Many opponents of acesulfame potassium’s usage as a food additive point to the fact that there is not enough research done on its effects. However, a recent study found that usage of this compound could alter cognitive functions as well as affect neuro-metabolic functions, particularly in males.
Plus, acesulfame potassium contains the carcinogen methylene chloride. Long-term exposure to methylene chloride can cause:
- mental confusion
- liver damage
- kidney damage
- visual disturbances
- and cancer
The scientists at the Center for Science in the Public Interest affirm that what little research that was done on acesulfame potassium points to a tumor link, making this sweetener unfit for consumption.

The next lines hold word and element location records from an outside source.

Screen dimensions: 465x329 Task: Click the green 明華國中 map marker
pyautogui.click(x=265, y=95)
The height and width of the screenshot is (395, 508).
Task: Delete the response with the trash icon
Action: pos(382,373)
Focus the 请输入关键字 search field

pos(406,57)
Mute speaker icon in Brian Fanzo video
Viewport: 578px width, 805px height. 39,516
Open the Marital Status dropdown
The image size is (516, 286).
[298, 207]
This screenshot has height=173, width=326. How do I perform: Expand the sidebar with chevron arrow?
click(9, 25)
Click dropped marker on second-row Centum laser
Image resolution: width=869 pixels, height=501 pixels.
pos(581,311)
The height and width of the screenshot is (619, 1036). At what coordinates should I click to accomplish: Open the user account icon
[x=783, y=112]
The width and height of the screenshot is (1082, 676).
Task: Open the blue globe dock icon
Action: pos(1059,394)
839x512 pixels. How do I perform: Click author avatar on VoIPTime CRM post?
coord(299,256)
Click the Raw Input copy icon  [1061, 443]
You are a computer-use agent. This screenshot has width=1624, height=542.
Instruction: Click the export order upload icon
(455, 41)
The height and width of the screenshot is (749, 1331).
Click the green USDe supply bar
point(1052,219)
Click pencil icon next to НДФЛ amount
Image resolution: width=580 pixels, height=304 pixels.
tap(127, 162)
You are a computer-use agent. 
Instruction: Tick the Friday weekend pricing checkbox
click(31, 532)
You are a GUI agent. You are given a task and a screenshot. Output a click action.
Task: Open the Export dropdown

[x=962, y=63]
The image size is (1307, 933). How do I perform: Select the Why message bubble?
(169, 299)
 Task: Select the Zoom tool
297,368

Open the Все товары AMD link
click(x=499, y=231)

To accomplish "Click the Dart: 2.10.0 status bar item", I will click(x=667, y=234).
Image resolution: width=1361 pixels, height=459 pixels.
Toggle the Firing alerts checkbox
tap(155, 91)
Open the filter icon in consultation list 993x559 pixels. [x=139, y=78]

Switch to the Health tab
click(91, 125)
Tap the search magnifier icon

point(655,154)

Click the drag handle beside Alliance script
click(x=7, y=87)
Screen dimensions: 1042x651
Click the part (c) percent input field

Benzene is the primary ingredient in Liquid Wrench, various paint stripping products, rubber cement, and some spot removers. Why? Because it has a highly destructive property and is a particularly good solvent. But that’s only the beginning of the story… When a large number factory workers in U.S. rubber manufacturing plants got leukemia, the use of benzene was discontinued as a component of the rubber—because it was the benzene that caused the leukemia.
Sodium benzoate is more toxic than either processed sugar or high fructose corn syrup, but it doesn’t get even close to the same media coverage. According to its safety data sheet, consumption of sodium benzoate can cause food allergies! (Has anyone else noticed that almost everyone has some kind of food allergy now?) Why is this being used in our “food” supply?!
Well, news or no news, I’m not going to ingest it on purpose. The problem is… I know and can avoid it, but (sadly) the majority of consumer are buying blindly.
It’s time for American consumers to start being proactive about their food supply!
While I chose this Folgers Flavors to pick apart because Alyson and I happened to turn a bottle of it around at the supermarket, I’m sure I could easily flip a hundred more bottles at the store and find just as shocking ingredients.
We need to start reading the labels and rejecting the “natural” and artificial flavorings and the synthetic chemicals that are causing us to be sick, overweight, lethargic, and constantly in a craving cycle that leaves us at the mercy of the very companies that are hurting us.
It’s time to choose real food and only real food!